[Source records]
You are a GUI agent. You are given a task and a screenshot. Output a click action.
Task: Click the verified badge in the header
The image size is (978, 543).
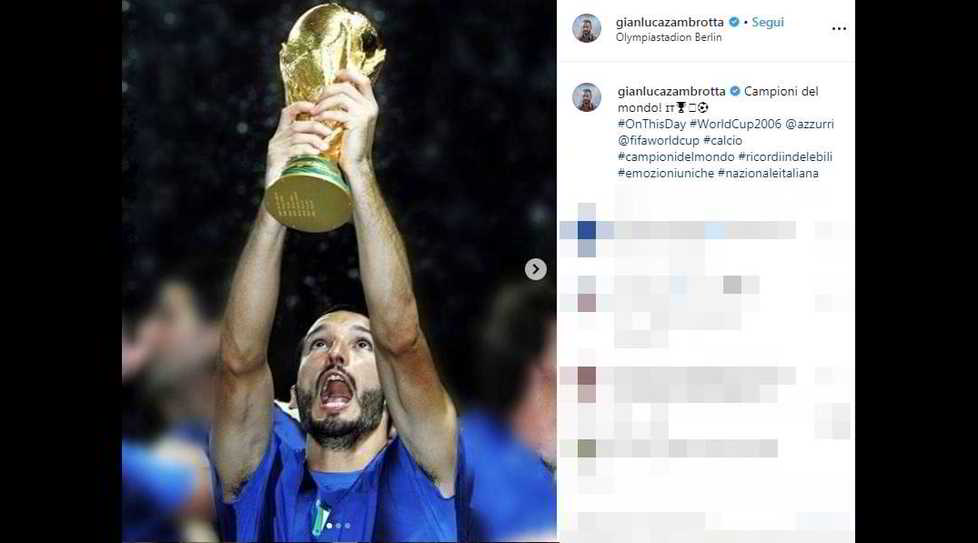734,22
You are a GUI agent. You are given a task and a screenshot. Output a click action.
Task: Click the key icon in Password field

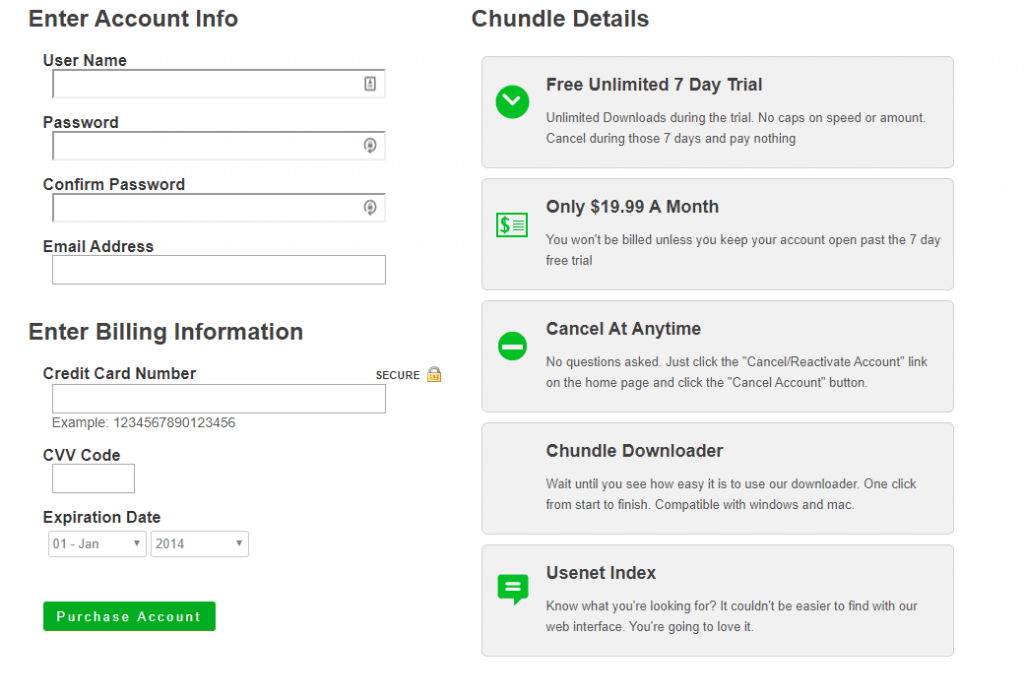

TASK DIRECTIONS
Switch every "screenshot" to "screen capture" and reproduce the listing above with nothing else changed, leaving out the pictures.

CORRECT RESPONSE
You are a GUI agent. You are given a task and a screen capture. Output a click action.
Task: Click the verified badge in the header
The image size is (978, 543).
734,22
You are a GUI agent. You are given a task and a screen capture. Output a click action.
Task: Click the key icon in Password field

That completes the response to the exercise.